Purtroppo però la fine è tragica perchè pur riuscendo a far condannare molti degli uomini del clan, Rita si suicida poco giorni dopo l’attentato di via d’Amelio. Rimane solo l’odio dei compaesani e persino di sua madre. Una madre così furiosa che arriverà persino a profanare la tomba della figlia a martellate.
Ora questa storia di lotta, di coraggio e di giovinezza tradita arriva sul grande schermo.

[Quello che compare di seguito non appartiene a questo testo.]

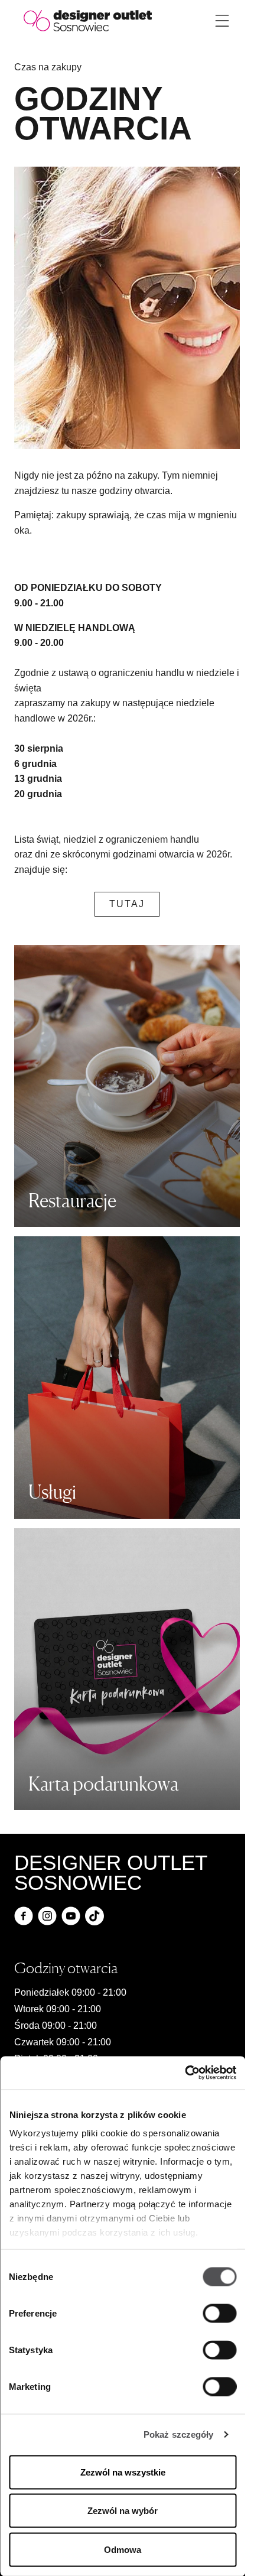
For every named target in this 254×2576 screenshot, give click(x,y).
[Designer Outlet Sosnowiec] (88, 20)
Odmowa (122, 2549)
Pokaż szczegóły (179, 2434)
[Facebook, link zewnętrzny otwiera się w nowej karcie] (23, 1915)
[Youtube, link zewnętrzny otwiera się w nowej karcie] (70, 1915)
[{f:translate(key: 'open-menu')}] (222, 21)
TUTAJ (127, 904)
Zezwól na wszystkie (122, 2472)
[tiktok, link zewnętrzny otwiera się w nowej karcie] (94, 1915)
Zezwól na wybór (122, 2511)
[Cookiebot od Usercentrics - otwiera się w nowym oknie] (184, 2073)
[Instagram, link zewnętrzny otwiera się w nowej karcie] (47, 1915)
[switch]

Un film che in pratica è solo ispirato alla reale storia di Rita. Si intitola La Siciliana Ribelle ed è già passato con un grande successo al Festival di Roma diretto da un regista emergente ma con una forte personalità. Si proprio così il giovane palermitano Amenta Marco che si era già fatto notare con il docufilm su Provenzano dal titolo Il fantasma di Corleone.
La pellicola è distribuita dall’Istituto Luce ed è ambientata in un immaginario paese siciliano dove vive una ragazzina Rita Mancuso interpretata da Veronica D’Agostino. Suo padre, mafioso locale, viene ucciso dalla Mafia proprio sotto i suoi occhi e pochi anni dopo quando lei ha ormai 17 anni viene ucciso anche suo fratello Carmelo.
Carica di odio e vendetta e decisa a farla pagare a tutti i sicari va a parlare con un magistrato di Palermo (interpretato dal francese Gerard Jugnot). Solamente a lui Rita consegnerà i suoi diari dove sono annotati nomi, fatti e persone che aiutano l’uomo dello stato a fare chiara luce sui rapporti malavitosi che termineranno con l’arresto dei capi del clan. Questo è anche l’inizio della sua collaborazione con la giustizia che la porterà a trasferirsi a Roma con un falso nome. Proprio nella capitale incontrerà un ragazzo con il quale inizierà una appassionata storia d’amore.